Le représentant a également pris note de l’accent mis sur les crimes commis contre les Yézidis, les chrétiens et d’autres groupes minoritaires. Il s’agit d’un défi urgent, a-t-il dit, citant la duchesse d’Édimbourg qui a souligné la nécessité d’apporter un soutien supplémentaire aux victimes et aux survivants de violences sexuelles liées aux conflits, y compris les enfants nés de viol. Il a en outre salué la loi sur les survivants yézidis, y compris le versement initial de réparations aux survivants. La justice doit être rendue aux victimes et aux survivants des crimes commis par Daech, a-t-il conclu.

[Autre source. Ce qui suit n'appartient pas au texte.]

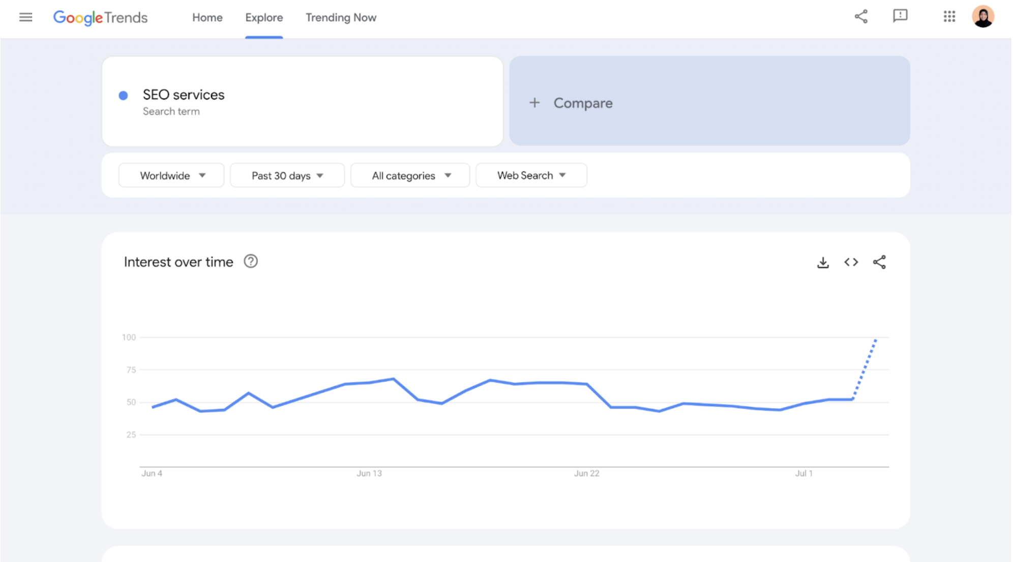Go to the Home tab

click(207, 17)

M. HERNÁN PÉREZ LOOSE (Équateur) a salué les progrès réalisés dans le recueil de données et la numérisation d’éléments de preuve physiques, convaincu que cela permettra de traduire en justice les auteurs de certains des actes de violence sexuelle ou d’infanticide commis en Iraq. L’Équipe, s’est-il félicité, a en effet accordé une attention toute particulière à la violence sexuelle, sexiste et à la violence faite aux enfants. Une approche sensible aux victimes et à la dimension de genre est en effet au cœur des efforts que déploie l’Équipe, qui fait preuve par ailleurs d’une coopération exemplaire avec le Gouvernement iraquien et notamment son système judiciaire ou encore ses institutions spécialisées dans l’application des lois. À cet égard, le représentant a appuyé la création d’une équipe de travail conjointe, destinée à aider les autorités à rendre Daech responsable de ses crimes de guerre, de ses crimes contre l’humanité et de génocide.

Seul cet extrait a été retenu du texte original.